MAMU ENTERPRISES LTD - Analysis Report
Credit Opinion: DECLINE
Mamu Enterprises Ltd exhibits significant financial distress. The latest accounts show a sharp deterioration in net current assets from a positive £715 in 2023 to a negative £34,215 in 2024, indicating liquidity problems. Net liabilities have increased substantially to £39,735. These figures suggest the company is currently unable to meet its short-term obligations, raising high credit risk. The business operates in a competitive sector (unlicensed restaurants and cafes), which is vulnerable to economic fluctuations. Without evidence of turnaround or strong financial support, credit exposure is not advisable.Financial Strength:
The balance sheet reveals a weakening financial position over the last year. Fixed assets have slightly declined from £6,470 to £5,050, and current assets decreased by about 32% (£12,262 to £8,329). Current liabilities have nearly quadrupled to £42,544, driven by creditors due within one year, causing net current liabilities of £34,215. Long-term liabilities remain at £7,890. Shareholders’ funds are negative and have worsened from -£1,760 to -£39,735, indicating accumulated losses and erosion of capital. The company is in a net liability position, which means the total liabilities exceed the total assets, reflecting poor solvency.Cash Flow Assessment:
The negative net current assets position signals a working capital deficit, suggesting cash flow difficulties in meeting immediate liabilities. No cash or cash equivalents line is explicitly provided, but the drop in current assets and rise in current liabilities imply strained liquidity. The increase in average employees from 3 to 5 may have added to operating costs without corresponding revenue growth. Overall, cash flow appears insufficient to cover short-term debts, increasing the risk of default on payments.Monitoring Points:
- Monitor subsequent quarterly management accounts to assess cash flow improvements or worsening liquidity.

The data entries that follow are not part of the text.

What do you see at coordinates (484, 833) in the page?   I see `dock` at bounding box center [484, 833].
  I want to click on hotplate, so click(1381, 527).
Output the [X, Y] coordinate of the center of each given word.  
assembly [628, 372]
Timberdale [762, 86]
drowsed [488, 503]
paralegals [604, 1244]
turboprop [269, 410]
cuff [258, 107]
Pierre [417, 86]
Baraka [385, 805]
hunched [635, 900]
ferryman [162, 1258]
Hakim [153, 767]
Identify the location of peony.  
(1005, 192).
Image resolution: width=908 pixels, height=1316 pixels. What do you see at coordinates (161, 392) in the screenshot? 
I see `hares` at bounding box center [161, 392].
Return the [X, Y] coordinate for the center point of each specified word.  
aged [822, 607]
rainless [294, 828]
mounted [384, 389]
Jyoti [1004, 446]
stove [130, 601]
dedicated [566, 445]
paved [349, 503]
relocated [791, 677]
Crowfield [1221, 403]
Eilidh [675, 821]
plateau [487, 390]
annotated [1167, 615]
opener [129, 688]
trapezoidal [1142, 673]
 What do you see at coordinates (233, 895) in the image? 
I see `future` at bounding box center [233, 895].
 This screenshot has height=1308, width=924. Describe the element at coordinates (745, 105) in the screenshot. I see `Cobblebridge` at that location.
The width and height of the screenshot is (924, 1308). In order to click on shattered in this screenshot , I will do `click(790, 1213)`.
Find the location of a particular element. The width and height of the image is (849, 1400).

- Watch creditor days and supplier payment behavior for signs of distress.
- Track any changes in capital structure or external funding injections.
- Review director actions and business strategy to stabilize finances.
- Keep an eye on trading conditions in the restaurant sector, especially post-COVID recovery dynamics.
- Confirm timely filing of future accounts and confirmation statements to ensure regulatory compliance.